Sono esseri bellisimi, metà donne e metà pesce. Da secoli sono raffigurate nei dipinti e nelle statue e fanno parte di favole, miti e leggende. 

Le prime storie sulle sirene risalgono agli Assiri e ai Babilonesi, circa il 1000 a.C.. Infatti la dea Luna, Atargatis, è la prima sirena a noi nota. Essa era una creatura per metà pesce e per metà donna; madre della leggendaria regina Semiramide.

Si narra delle sirene anche nell'Odissea. Qui però sono descritte diversamente: erano metà donne e metà uccello. Queste usavano il loro canto per attirare i marinai per poi divorarli. Ulisse fu l'unico ad aver ascoltato il loro canto e ad averlo potuto raccontare; si fece legare ad un palo della sua nave e fece mettere i tappi alle orecchie degli altri membri dell'equipaggio.
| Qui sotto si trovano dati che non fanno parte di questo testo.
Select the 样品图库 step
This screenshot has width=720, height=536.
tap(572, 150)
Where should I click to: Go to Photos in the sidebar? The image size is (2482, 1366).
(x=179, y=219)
Un'altra leggenda greca narra che Alessandro Magno, alla ricerca della fontana dell'immortalità, bagnò i capelli della sorella Tessalonica con una boccetta che conteneva quell'acqua. Alla morte di Alessandro , Tessalonica, disperata per il dolore, si gettò tra le acque dell'Egeo ma non morì ma si trasformò in una sirena. Tessalonica da quel momento giudica i marinai. I navigatori che arrivano nell'Egeo si trovano davanti questa sirena che fa sempre la stessa domanda: "è il Re Alessandro vivo?" ed essi devono risponderle: "Egli vive e governa". Questa risposta permetterebbe ai marinai di navigare sicuri in mari calmi. Qualunque altra risposta trasformerebbe Tessalonica in una Gorgone infuriata, distruggendo la nave e facendo affogare i marinai a bordo.

Dopo la nascita e la diffusione del Cristianesimo, la figura della sirena divoratrice si trasformò in quella di una bella fanciulla che desidera un'anima ma per averla deve rinunciare al mare. 

Una storia racconta che, nel VI secolo d.C., una sirena si recava tutti i giorni da un monaco nell'isola scozzese di Iona a pregare con lui affinchè Dio potesse concederle un'anima e la volontà di lasciare il mare. Il suo desiderio era sincero ma lei non riusciva rinunciare al mare. Le sue lacrime si tramutarono in sassi e ancora oggi queste pietre sulle coste dell'isola sono chiamate "lacrime di sirena".

Nei mari del nord spesso si confondevano le foche con le sirene e si credeva che fossero angeli cacciati dal cielo, donne vittime di incantesimi o anime di persone morte annegate.

Anche cristoforo Colombo, che non credeva nella loro esistenza, racconto ai suoi compagni di aver avvistato tre sirene vicino alle coste della Guyana.

Il marinaio John Robinson, nel 1752, disse di di essere sopravvissuto a una tempesta grazie a una sirena che lo salvò.

Lamantini
Lamantini

Spesso altri cetacei come lamantini o dugonghi venivano confusi con sirene.

Non solo, sono molti i casi di cadaveri di sirene poi identificati come falsi. Uno dei più famosi è la sirena delle Fiji, perduta dopo un'incendio.